HowTo Install and Use Karpenter in EKS
Karpenter is an open-source Kubernetes node autoscaler created by AWS, designed to improve efficiency and cost savings by provisioning and de-provisioning nodes dynamically based on workloads. I have been using karpenter since its first few versions when it was quite limited in features but after the v1.0 release I believe it has become the major player in this field. This article is intended for folks who have traditionally used cluster autoscaler to show how to install and do basic operations with karpenter.

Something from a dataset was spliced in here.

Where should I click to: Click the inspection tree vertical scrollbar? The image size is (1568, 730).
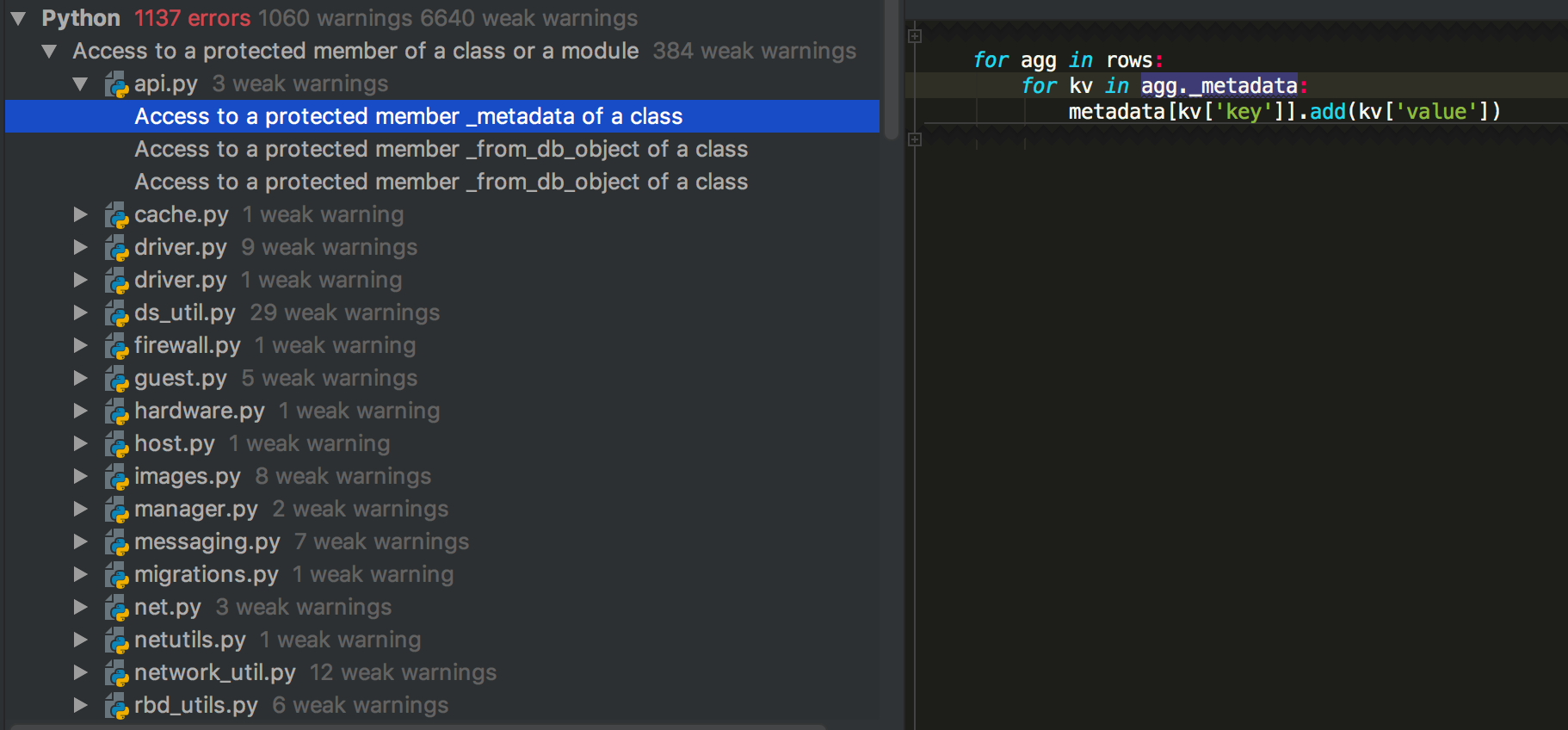[892, 69]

But first, why Karpenter over Cluster Autoscaler?
Cluster Autoscaler (CA) works by scaling node groups based on pod scheduling failures, but it has a few limitations:
- Tied to ASGs: CA relies on AWS Auto Scaling Groups (ASGs), making scaling decisions slower.

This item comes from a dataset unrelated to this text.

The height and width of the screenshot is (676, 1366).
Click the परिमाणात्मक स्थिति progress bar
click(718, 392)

- Fixed node types: Nodes in CA are predefined, limiting flexibility.
- Inefficient resource allocation: CA does not dynamically optimize instance selection, potentially leading to wasted resources.
Advantages of Karpenter:
- Direct EC2 instance provisioning: Karpenter does not require ASGs and provisions instances directly through EC2.
- Faster scaling: Unlike CA, Karpenter reacts immediately to pending pods, minimizing scheduling delays.
- Flexible instance selection: It chooses the most efficient EC2 instance type based on workload requirements.
- Automatic node termination: When nodes are idle, Karpenter deprovisions them automatically, reducing costs.
- Better spot instance utilization: Karpenter supports mixed instance types and Spot Instances more effectively.
How Karpenter Works
Karpenter listens for unscheduled pods and provisions the best-fitting compute capacity in real-time:
- Pod watch: It monitors the Kubernetes API for unscheduled pods.
- Instance selection: Karpenter selects the most cost-effective instance type based on constraints and requirements.
- Instance provisioning: It launches the instance directly using the EC2 API.
- Node registration: The new node joins the cluster, and Karpenter binds pods to it.
- Node de-provisioning: When nodes become unnecessary, Karpenter automatically removes them.
Next, let’s look at how to install and use karpenter; the first decision is where to install it: in its own node group or using Fargate; hopefully AWS will have soon a managed solution for karpenter so we don’t have to worry about this at all. I like to use the fargate solution as it is simple and it doesn’t require a node-group just for karpenter.
Install Karpenter on AWS Fargate
Karpenter can be installed on an AWS Fargate node to manage compute resources dynamically. Follow these steps to set it up:
Create a Fargate Profile for Karpenter
Ensure that your EKS cluster has a Fargate profile for the karpenter namespace:
aws eks create-fargate-profile --cluster-name my-cluster --fargate-profile-name karpenter-profile \
--pod-execution-role-arn arn:aws:iam::ACCOUNT_ID:role/AmazonEKSFargatePodExecutionRole \
--selectors namespace=karpenter
Create a Custom values.yaml File
Create a file named karpenter-values.yaml with the following content:
serviceAccount:
create: true
name: karpenter
controller:
clusterName: my-cluster
aws:
defaultInstanceProfile: KarpenterInstanceProfile
interruptionQueue: karpenter-interruption-queue
nodeSelector:
eks.amazonaws.com/fargate-profile: karpenter-profile
settings:
consolidation:
enabled: true
ttlSecondsAfterEmpty: 300
Replace my-cluster with your EKS cluster name and karpenter-profile with your Fargate profile name.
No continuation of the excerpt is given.